The first step is establishing governance for reference data is assessing the existing reference data landscape: understanding what reference data sets are used, who is using them, and how they are being employed to support business processes. That suggests a three-pronged approach to identifying organizational business process and application dependencies on reference data domains.
Two of these prongs are empirical, involving analyses to find reference data domains (embodied via code value sets or enumerated inline inside programs) and then figuring out what they represent. The third prong involves engaging the business users to solicit their input.
- Empirical data evidence: This might include profiling the data sets to find data elements that are populated with value sets that exhibit the characteristics of reference data, such as frequently-used value sets with limited ranges or collections of values.
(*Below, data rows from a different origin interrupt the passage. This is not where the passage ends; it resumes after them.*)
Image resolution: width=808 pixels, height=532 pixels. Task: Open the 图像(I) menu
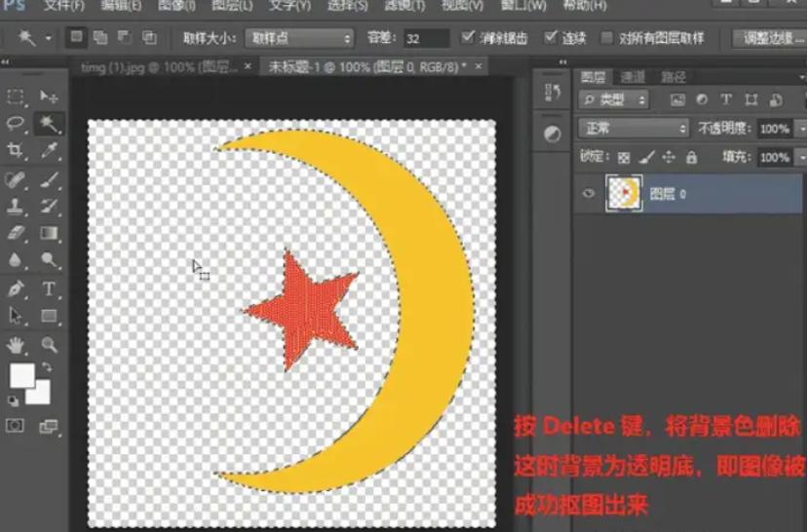[x=178, y=6]
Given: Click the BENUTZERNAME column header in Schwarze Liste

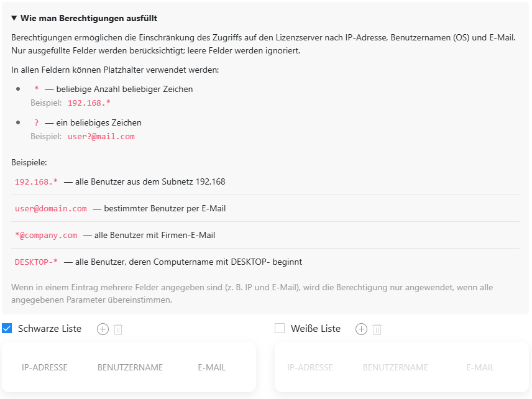Looking at the screenshot, I should (130, 367).
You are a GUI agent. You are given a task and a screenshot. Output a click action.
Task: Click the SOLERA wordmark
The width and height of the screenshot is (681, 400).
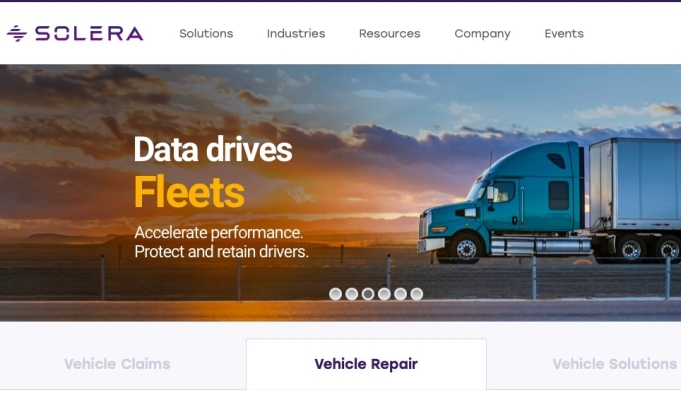(x=89, y=33)
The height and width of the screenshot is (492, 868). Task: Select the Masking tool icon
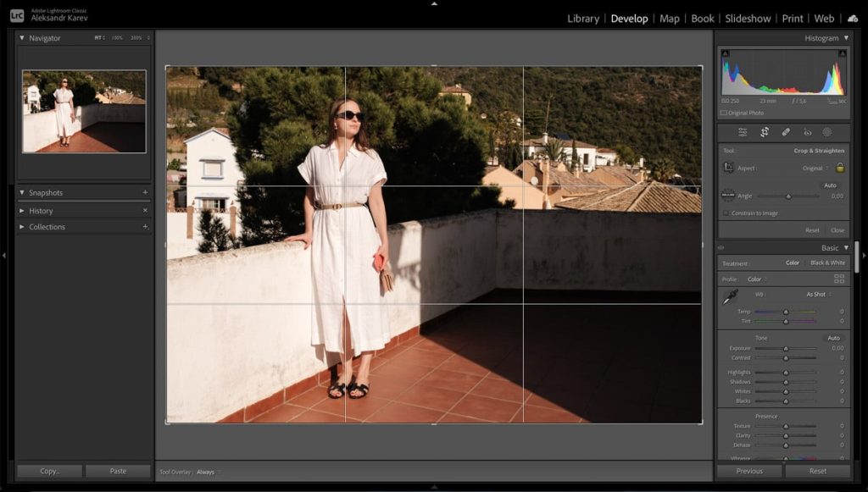(827, 132)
After identifying these candidate values sets, review the data element metadata to assess whether the naming and any associated documentation or definitions indicate use of reference data.
- Empirical code evidence: Reviewing application code for branching statements (such as “case statements” or “switch statements”) that enumerate code lists that represent reference data domains.
- Engaging users and soliciting their feedback: This is probably the most useful, as it will expose the intended and expected uses of the reference domains and provides the data management professional with the opportunity to tease out specific definitions of the reference concepts.
Here is a basic outline of the initial process for soliciting and documenting metadata about reference data as the prelude to implementing governance:
- Survey business applications to identify points in which reference data domains are used.
- Provide a draft characterization of the reference domains that are used, including a proposed name, definition, conceptual domain, and list of values.
- Create an inventory of reference data concepts used as a repository for the proposed reference data metadata.
- Instantiate a framework for capturing that reference metadata.
- For each reference data set
- Provide a conceptual domain definition.
- List the value meanings for members of the conceptual domain
- Document the values used in the value domain.
- Provide a mapping of permissible values (value to value meaning).
- Validate with the business users.
- Commit an agreed-to version of the reference data metadata.
The objective of this process is to build the catalog as a foundation for further analysis. In upcoming posts we will look at the subsequent stages of this process.